> **Trecho do texto**
☆ ☆ ☆ ☆ ☆

Antonio Torres do Cerro

Lisboa, 2 abr (EFE).- Manoel de Oliveira, até hoje o cineasta em atividade mais veçlho do mundo, deixa para trás uma singular obra que abrange 82 anos de carreira coroada com cerca de 60 filmes, considerados um legado que preserva a memória do século XX.

Manoel Cândido Pinto de Oliveira, nascido no Porto em 11 de dezembro de 1908, no seio de uma família de industriais, dividiu os estudos entre sua cidade natal e um colégio de jesuítas da cidade galega de La Guardia (Espanha) até que aos 17 anos começou a ajudar nos negócios familiares.

Amantes dos carros de corridas, competiu em várias provas como piloto antes de alcançar a fama como diretor de cinema.

Sua paixão pelo motor ocorreu por influência de seu irmão mais velho (Casimiro) e de outros amigos e chegou a vencer diferentes competições. Um livro recopila aqueles anos e mostra imagens com alguns carros que pilotou, como um Ford V8 com o qual venceu em 1937 no Circuito de Estoril.

Durante a juventude, o diretor praticou diferentes esportes, desde natação até remo e atletismo, e também foi piloto de aviões acrobáticos.

Oliveira estreou no cinema aos 23 anos na direção com um documentário, "Douro, Faina Fluvial" (1931), um obra muda que recolhe os trabalhos na ribeira do rio Douro.

☆ ☆ ☆ ☆ ☆

> **Dados brutos**
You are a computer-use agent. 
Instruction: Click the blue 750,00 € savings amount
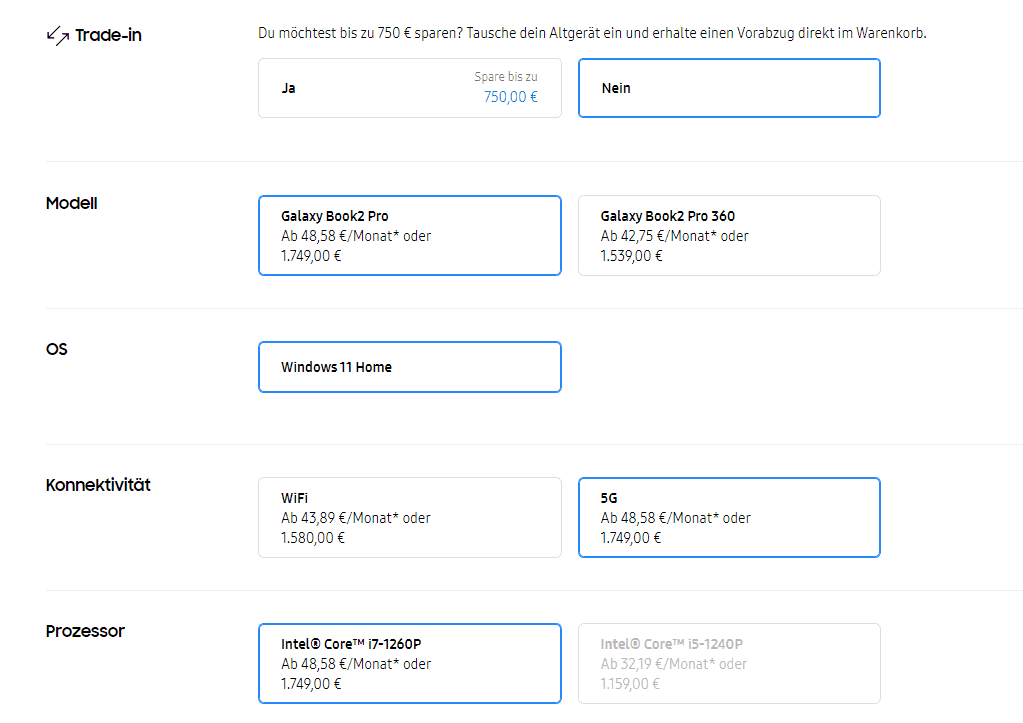coord(510,97)
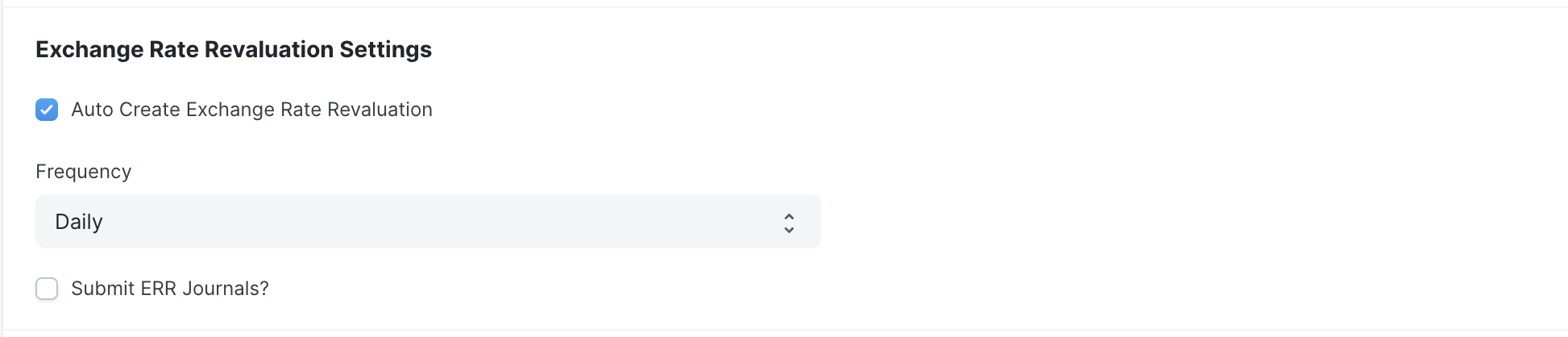Focus the Frequency select field
This screenshot has width=1568, height=337.
click(x=428, y=222)
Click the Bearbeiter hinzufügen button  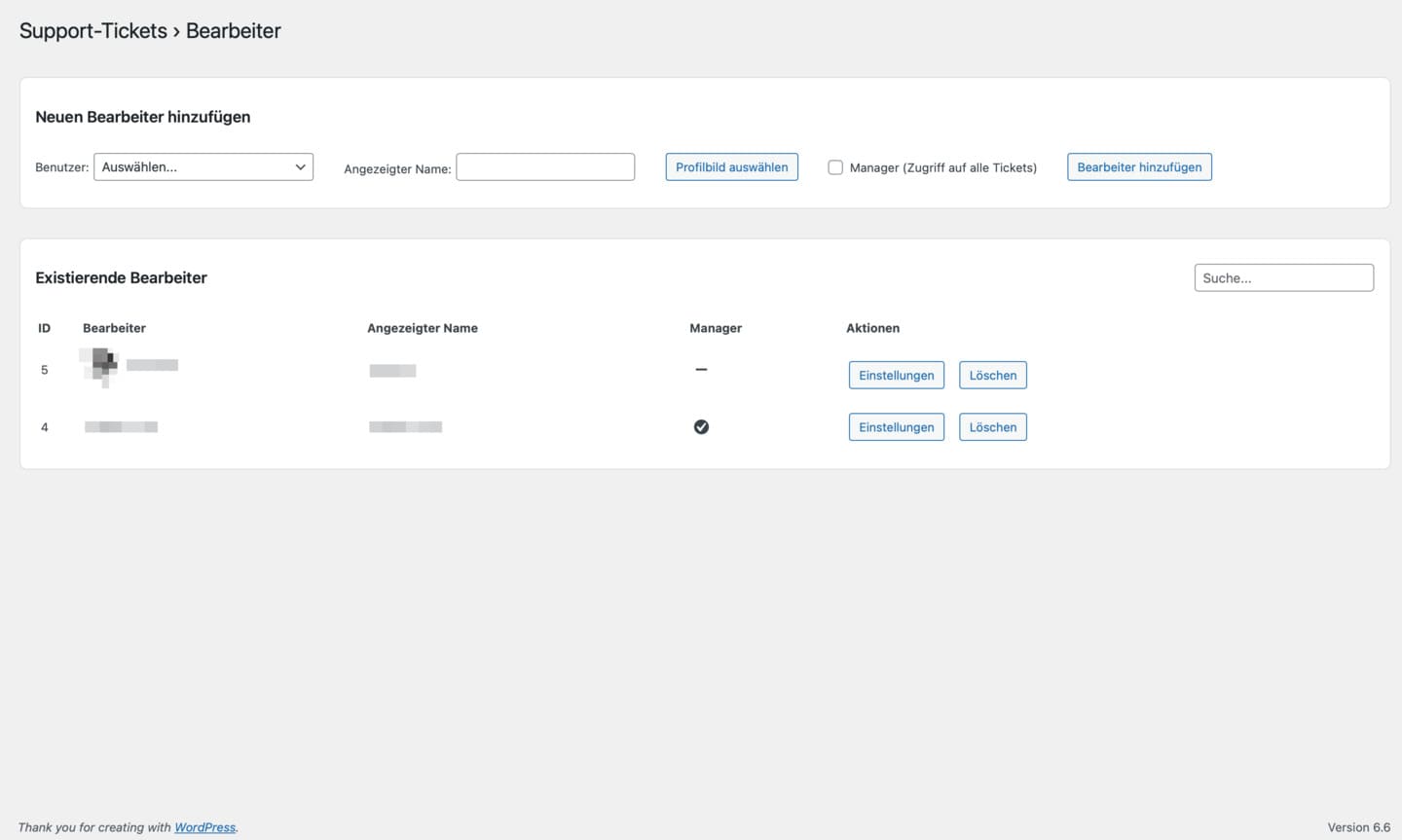(1139, 167)
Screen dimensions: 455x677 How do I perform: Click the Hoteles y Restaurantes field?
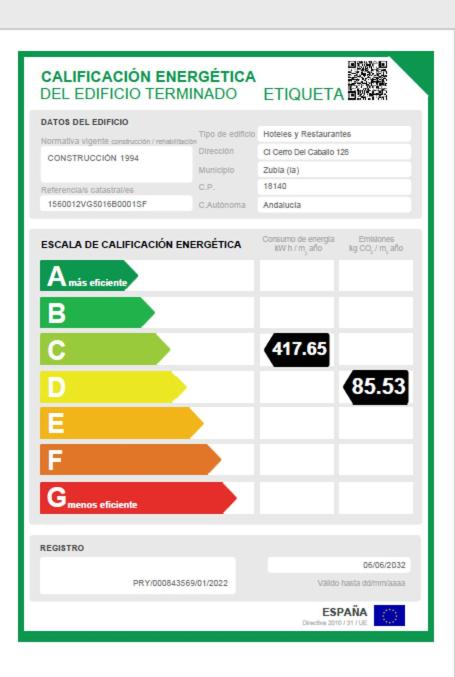(x=334, y=134)
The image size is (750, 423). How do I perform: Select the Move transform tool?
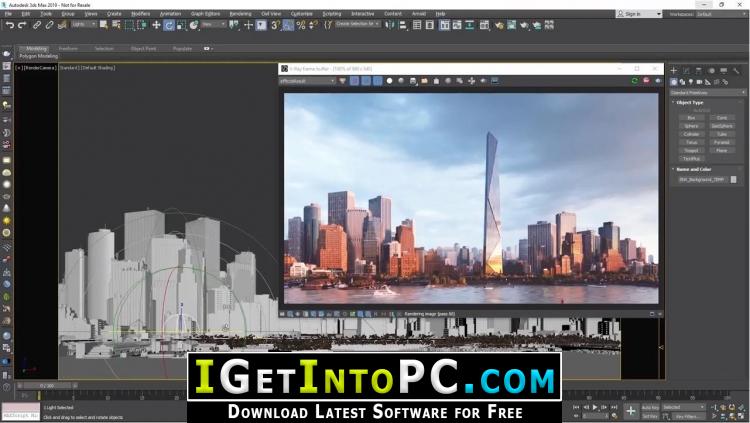tap(155, 25)
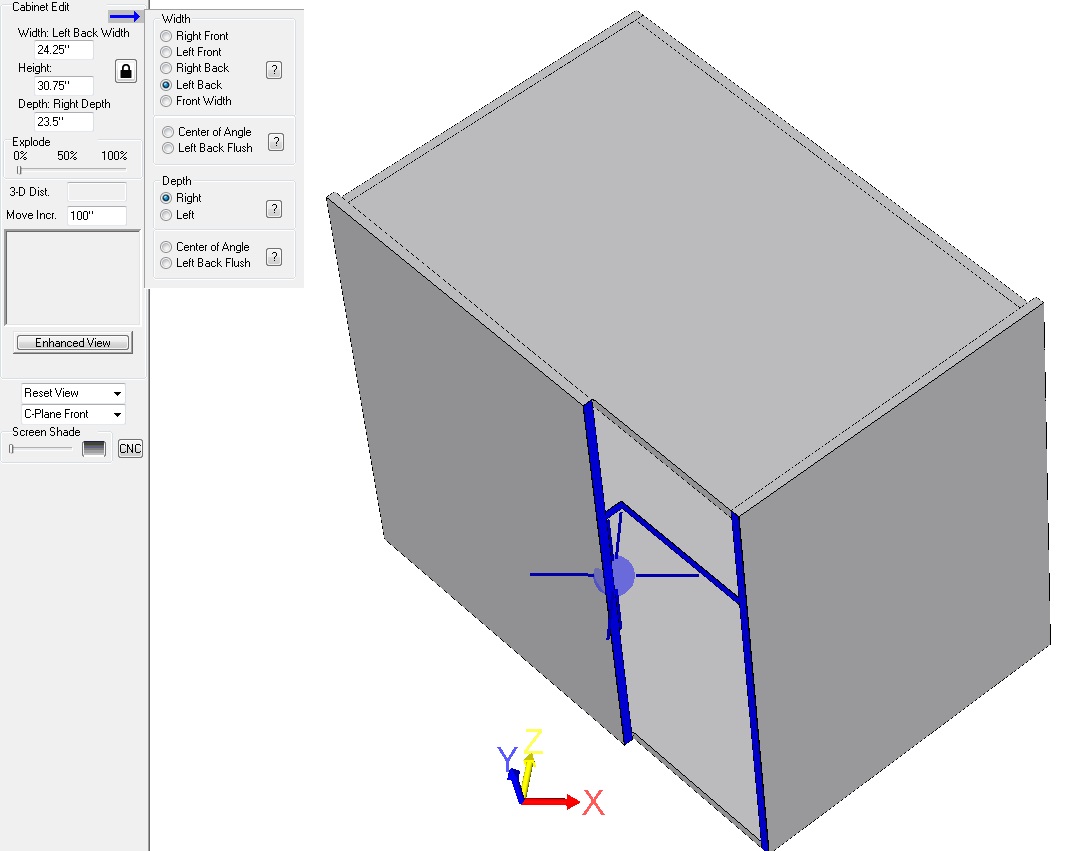Open help for Width options
1068x851 pixels.
pos(274,69)
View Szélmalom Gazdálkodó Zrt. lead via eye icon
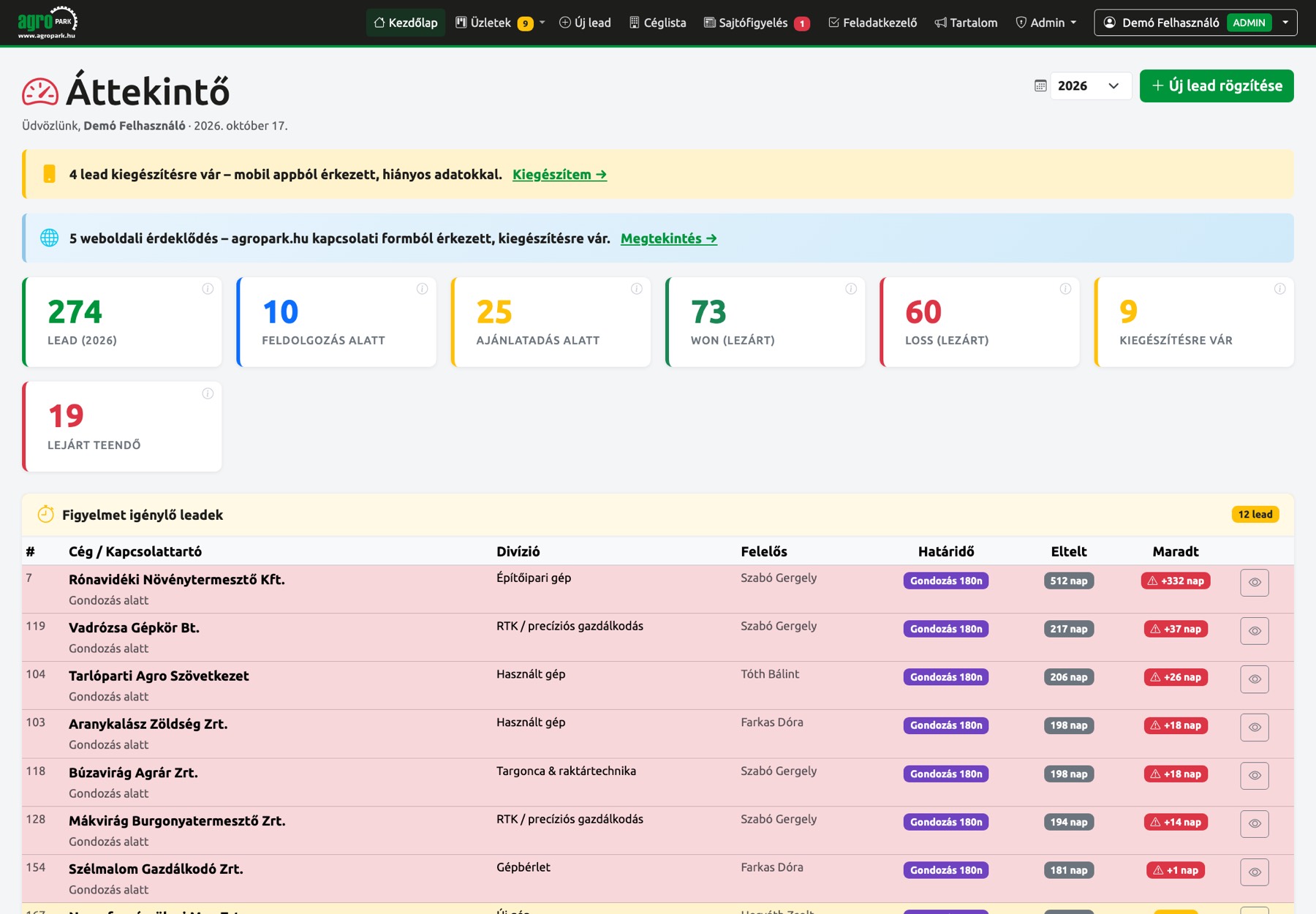Image resolution: width=1316 pixels, height=914 pixels. pyautogui.click(x=1255, y=872)
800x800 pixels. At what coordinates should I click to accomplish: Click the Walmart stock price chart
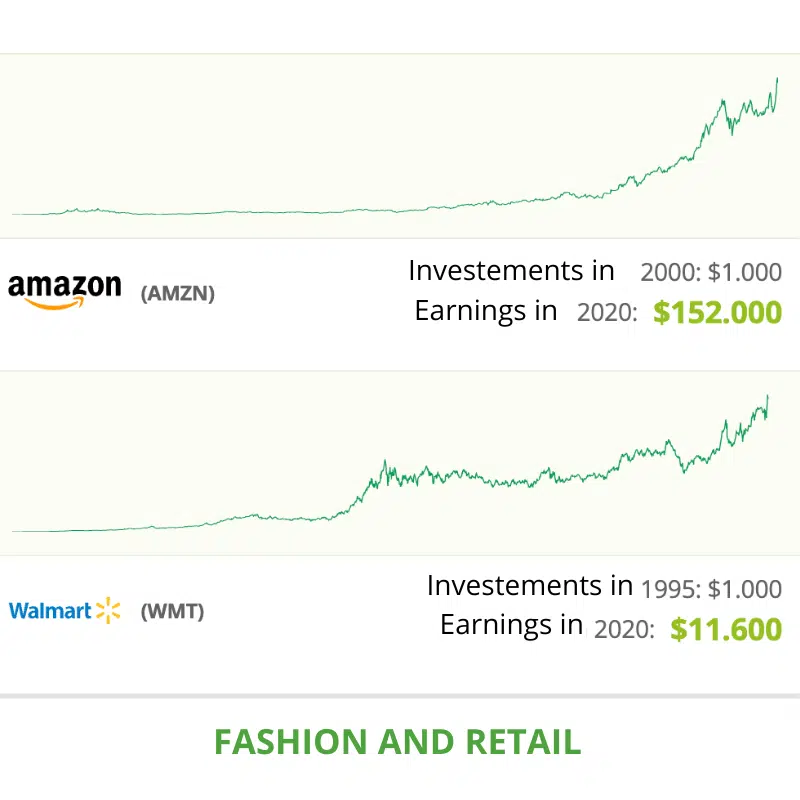(400, 463)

☆ ☆ ☆ ☆ ☆

> **Tarefas propostas**
1. Repita na íntegra o trecho sobre Manoel de Oliveira.
2. Reescreva os registros começando na linha que contém "The image size" e indo até o fim deles, com "Walmart" trocado por "Tesla" e todo o resto inalterado. Não inclua as imagens na resposta.
O texto e os registros não têm relação entre si.

> **Resultados**
1.
Antonio Torres do Cerro

Lisboa, 2 abr (EFE).- Manoel de Oliveira, até hoje o cineasta em atividade mais veçlho do mundo, deixa para trás uma singular obra que abrange 82 anos de carreira coroada com cerca de 60 filmes, considerados um legado que preserva a memória do século XX.

Manoel Cândido Pinto de Oliveira, nascido no Porto em 11 de dezembro de 1908, no seio de uma família de industriais, dividiu os estudos entre sua cidade natal e um colégio de jesuítas da cidade galega de La Guardia (Espanha) até que aos 17 anos começou a ajudar nos negócios familiares.

Amantes dos carros de corridas, competiu em várias provas como piloto antes de alcançar a fama como diretor de cinema.

Sua paixão pelo motor ocorreu por influência de seu irmão mais velho (Casimiro) e de outros amigos e chegou a vencer diferentes competições. Um livro recopila aqueles anos e mostra imagens com alguns carros que pilotou, como um Ford V8 com o qual venceu em 1937 no Circuito de Estoril.

Durante a juventude, o diretor praticou diferentes esportes, desde natação até remo e atletismo, e também foi piloto de aviões acrobáticos.

Oliveira estreou no cinema aos 23 anos na direção com um documentário, "Douro, Faina Fluvial" (1931), um obra muda que recolhe os trabalhos na ribeira do rio Douro.

2.
The image size is (750, 423). How do I perform: Select the Move transform tool?
tap(155, 25)
Open help for Width options
1068x851 pixels.
pos(274,69)
View Szélmalom Gazdálkodó Zrt. lead via eye icon
Image resolution: width=1316 pixels, height=914 pixels. pyautogui.click(x=1255, y=872)
800x800 pixels. At what coordinates should I click to accomplish: Click the Tesla stock price chart
(400, 463)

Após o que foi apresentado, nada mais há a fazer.